SLDRAM-architecture definition efforts, which had been slowly progressing for several years, accelerated early this year in response to the Intel/Rambus announcement at the International Solid State Circuits Conference in February. SLDRAM developed from two previous IEEE high-speed bus standards: the 1595 Scalable Coherent Interface (SCI) and the 1596.4 RamLink, an SCI subset that removed multiprocessor and other features that the IEEE committee judged unnecessary for the target applications. SLDRAM further modified the point-to-point RamLink interface by optimizing for multichip DRAM arrays, a maximum 64-byte burst length for high-end CPU cache-line fills, and a 3-to-1 average read/write-access ratio.

21CS6Because Direct RDRAM and SLDRAM are similar, at least at a high level, many of Direct RDRAM's strengths and shortcomings apply equally to SLDRAM (Figure 5 and Figure 6). One difference between the two competing approaches involves the output-buffer structure. RDRAM uses an open-drain output with pullup-resistor termination at the end of the Rambus channel. SLDRAM will use a push-pull, low-voltage-swing, full-CMOS output that is conceptually similar to SSTL. SLDRAM-bus termination will consist of pullup resistors plus series-stub resistors on each memory module.

Farhad Tabrizi, SLDRAM Consortium chairman and director of strategic marketing at Hyundai, claims that push-pull outputs use less power than open-drain outputs, especially at high frequencies. (You can reach the Consortium at www.sldram.com.)The actual power use depends somewhat on access profile, bus loading, and other assumptions. Push-pull outputs consume dynamic power with each output transition, whereas open-drain outputs draw extra output current through the chip only when pulling the outputs to a logic-low voltage. RDRAM vendors may need to use larger open-drain pulldown transistors to overcome the passive-only pullup termination, but SLDRAM will consume constant power across the series-stub resistors. Differences in termination impedance also determine which DRAM has higher average power burn.

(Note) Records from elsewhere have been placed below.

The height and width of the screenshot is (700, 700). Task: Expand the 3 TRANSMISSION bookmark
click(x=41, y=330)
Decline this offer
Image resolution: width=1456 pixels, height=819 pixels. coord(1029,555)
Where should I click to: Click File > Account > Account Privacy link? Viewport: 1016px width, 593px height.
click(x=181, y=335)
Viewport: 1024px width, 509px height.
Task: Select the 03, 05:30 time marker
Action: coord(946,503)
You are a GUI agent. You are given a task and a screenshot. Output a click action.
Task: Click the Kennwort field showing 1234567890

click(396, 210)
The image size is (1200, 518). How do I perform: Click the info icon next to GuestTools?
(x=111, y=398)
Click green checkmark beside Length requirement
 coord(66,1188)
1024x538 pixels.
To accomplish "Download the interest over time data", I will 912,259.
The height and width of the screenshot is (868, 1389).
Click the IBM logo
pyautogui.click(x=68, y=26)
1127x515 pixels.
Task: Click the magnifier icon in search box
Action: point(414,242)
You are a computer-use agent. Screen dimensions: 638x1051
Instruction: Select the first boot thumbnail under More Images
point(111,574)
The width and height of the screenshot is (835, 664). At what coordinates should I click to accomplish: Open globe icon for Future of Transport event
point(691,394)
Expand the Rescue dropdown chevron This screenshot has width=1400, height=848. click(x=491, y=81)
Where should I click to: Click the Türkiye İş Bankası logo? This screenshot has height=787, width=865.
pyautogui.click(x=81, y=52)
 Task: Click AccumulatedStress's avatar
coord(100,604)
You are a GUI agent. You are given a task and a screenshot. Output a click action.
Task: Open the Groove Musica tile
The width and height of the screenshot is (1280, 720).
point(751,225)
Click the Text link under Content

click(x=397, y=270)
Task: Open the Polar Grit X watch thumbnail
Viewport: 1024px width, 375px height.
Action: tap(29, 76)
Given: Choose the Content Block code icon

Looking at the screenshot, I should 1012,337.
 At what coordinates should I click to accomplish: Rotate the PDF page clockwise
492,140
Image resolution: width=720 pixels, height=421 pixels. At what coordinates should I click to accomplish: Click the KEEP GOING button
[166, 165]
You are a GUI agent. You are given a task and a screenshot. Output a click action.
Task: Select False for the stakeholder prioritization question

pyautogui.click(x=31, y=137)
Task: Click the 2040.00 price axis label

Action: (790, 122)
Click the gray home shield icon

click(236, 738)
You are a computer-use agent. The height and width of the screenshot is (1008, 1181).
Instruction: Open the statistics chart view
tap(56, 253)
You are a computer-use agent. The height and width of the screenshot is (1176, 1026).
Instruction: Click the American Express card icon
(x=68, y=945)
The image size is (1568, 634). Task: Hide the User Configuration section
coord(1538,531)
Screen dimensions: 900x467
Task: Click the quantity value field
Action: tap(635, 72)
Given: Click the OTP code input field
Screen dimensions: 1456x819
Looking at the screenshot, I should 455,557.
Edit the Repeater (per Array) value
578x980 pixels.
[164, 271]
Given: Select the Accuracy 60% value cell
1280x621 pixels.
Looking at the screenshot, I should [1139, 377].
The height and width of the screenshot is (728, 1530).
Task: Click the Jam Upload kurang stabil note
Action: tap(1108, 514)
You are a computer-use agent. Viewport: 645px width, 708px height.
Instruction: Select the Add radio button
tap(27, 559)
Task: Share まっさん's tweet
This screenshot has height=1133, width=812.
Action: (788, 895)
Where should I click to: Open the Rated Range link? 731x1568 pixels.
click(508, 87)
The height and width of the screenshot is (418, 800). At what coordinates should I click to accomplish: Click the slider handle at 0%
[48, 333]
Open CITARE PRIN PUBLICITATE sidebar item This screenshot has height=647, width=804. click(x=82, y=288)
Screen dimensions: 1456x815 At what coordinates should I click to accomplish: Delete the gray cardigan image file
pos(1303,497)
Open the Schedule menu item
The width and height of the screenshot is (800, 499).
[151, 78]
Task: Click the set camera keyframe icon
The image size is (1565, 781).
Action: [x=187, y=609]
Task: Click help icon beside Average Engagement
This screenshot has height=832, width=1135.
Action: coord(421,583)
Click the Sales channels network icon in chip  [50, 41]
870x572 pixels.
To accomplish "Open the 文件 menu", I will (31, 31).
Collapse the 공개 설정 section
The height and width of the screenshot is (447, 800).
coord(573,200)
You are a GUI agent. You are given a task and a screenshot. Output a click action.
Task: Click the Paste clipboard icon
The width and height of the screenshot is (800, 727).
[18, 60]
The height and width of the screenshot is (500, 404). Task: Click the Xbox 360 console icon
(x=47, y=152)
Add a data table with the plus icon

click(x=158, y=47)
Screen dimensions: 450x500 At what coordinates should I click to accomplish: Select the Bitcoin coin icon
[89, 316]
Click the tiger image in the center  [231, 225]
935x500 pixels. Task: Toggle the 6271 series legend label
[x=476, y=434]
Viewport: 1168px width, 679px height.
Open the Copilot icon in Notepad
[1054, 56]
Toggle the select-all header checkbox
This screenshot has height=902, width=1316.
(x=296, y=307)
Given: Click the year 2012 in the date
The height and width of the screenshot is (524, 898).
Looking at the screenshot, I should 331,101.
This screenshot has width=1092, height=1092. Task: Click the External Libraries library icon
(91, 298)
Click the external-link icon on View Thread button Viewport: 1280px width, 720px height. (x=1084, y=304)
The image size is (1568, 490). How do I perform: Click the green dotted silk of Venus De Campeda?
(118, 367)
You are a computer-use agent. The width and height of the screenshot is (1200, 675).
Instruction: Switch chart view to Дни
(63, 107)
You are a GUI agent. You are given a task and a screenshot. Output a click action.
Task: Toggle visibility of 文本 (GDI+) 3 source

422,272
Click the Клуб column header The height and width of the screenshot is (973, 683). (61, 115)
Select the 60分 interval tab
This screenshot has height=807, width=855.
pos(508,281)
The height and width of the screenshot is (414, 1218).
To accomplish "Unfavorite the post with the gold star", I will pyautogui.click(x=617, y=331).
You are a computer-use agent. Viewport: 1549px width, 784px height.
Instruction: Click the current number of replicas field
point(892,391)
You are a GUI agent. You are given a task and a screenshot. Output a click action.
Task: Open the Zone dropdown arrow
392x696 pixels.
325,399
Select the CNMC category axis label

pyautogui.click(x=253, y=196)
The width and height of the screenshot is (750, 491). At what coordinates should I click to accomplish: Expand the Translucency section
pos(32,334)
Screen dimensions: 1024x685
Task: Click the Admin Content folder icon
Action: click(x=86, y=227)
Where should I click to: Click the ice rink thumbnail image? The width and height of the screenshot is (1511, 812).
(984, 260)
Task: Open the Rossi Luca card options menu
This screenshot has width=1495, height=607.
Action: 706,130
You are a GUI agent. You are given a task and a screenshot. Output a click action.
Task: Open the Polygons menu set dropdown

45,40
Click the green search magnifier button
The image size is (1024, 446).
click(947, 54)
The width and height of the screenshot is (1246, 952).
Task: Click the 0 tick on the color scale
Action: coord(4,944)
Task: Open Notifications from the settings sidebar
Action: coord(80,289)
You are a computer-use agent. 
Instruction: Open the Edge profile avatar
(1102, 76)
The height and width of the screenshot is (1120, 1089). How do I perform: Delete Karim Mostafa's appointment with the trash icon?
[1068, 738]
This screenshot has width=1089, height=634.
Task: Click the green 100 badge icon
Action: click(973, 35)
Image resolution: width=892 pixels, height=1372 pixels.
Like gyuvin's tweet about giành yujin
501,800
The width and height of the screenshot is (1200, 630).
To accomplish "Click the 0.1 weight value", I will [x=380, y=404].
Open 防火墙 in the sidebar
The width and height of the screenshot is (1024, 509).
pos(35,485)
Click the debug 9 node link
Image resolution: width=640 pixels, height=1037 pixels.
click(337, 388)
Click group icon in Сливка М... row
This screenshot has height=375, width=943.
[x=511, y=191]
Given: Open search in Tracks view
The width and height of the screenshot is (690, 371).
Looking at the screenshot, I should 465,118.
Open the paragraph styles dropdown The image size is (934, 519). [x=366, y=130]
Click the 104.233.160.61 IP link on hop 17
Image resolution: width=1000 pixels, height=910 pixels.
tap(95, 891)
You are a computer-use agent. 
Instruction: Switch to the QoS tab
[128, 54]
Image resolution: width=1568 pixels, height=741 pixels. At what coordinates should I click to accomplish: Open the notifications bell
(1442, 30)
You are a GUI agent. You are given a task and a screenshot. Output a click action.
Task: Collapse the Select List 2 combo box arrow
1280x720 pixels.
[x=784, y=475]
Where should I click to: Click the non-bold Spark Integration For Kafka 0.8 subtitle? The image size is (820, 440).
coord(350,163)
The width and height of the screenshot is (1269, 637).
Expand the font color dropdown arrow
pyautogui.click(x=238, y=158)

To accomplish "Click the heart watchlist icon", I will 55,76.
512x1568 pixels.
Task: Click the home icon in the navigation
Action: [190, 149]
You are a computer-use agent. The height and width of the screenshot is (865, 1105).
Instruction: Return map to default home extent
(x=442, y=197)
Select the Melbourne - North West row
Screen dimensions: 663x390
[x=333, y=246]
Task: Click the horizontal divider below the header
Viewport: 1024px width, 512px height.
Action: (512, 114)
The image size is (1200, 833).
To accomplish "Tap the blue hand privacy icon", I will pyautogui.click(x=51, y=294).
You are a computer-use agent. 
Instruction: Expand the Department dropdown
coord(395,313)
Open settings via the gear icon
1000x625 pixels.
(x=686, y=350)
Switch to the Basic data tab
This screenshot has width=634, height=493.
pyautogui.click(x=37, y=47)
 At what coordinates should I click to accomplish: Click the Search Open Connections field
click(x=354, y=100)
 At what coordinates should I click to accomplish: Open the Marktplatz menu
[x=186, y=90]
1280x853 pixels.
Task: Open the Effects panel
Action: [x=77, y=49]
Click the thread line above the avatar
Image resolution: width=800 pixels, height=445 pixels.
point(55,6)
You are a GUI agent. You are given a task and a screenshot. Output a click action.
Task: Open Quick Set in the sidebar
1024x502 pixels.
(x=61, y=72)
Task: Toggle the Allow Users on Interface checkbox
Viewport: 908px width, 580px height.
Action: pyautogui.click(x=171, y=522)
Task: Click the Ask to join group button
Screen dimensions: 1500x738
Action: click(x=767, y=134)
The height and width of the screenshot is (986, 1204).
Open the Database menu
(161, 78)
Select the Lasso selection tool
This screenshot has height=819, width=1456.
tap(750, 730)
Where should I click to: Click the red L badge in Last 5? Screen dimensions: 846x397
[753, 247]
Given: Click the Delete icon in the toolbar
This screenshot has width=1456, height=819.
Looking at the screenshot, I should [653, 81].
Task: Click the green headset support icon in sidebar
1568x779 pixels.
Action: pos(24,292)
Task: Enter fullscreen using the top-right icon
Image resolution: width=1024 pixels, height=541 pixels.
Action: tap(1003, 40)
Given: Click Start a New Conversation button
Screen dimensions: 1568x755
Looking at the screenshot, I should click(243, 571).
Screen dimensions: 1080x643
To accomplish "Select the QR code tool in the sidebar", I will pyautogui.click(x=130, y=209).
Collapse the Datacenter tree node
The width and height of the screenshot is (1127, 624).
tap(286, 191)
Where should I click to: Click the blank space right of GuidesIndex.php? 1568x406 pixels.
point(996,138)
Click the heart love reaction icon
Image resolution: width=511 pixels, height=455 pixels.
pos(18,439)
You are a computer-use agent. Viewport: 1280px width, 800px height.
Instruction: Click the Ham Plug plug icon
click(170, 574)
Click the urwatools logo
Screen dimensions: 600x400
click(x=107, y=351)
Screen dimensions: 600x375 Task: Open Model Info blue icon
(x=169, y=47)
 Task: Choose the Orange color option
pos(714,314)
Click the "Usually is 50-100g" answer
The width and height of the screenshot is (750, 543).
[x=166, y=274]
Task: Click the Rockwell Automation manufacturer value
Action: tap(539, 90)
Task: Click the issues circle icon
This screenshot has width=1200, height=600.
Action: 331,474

Some SLDRAM supporters also feel that push-pull outputs in combination with series-stub resistors, by presenting a lower impedance signal load, may be more tolerant of transmission-line reflections, such as those on the longer traces of heavily loaded systems. As an additional concession to servers, workstations, and other high-chip-count applications, the SLDRAM memory controller can measure the round-trip signal delay and voltage-level differences between it and the various SLDRAMs. The controller can then tune the SLDRAMs' input threshold voltages, output-driver strengths, dc-offset voltages, and turn-on timing characteristics to minimize or eliminate skew due to trace-length and chip-to-chip variations in today's SDRAM.

These techniques, assisted by SLDRAM's push-pull output structure, are common in today's high-speed chip and board testers. The memory controller initially calibrates the SLDRAMs on system power-up but may periodically recalibrate during normal system operation to account for high-temperature electrical and timing fluctuations. Low-end memory controllers might simply access all memories at the slowest chip's speed, whereas more elaborate controllers can dynamically control different memory regions and allocate available resources among functions according to their performance needs. Regardless of the technique, the chosen level of complexity resides within the controller rather than the memories themselves, which keeps total cost as low as possible. SLDRAM output-buffer simulations indicate performance head room to beyond 1.2 GHz.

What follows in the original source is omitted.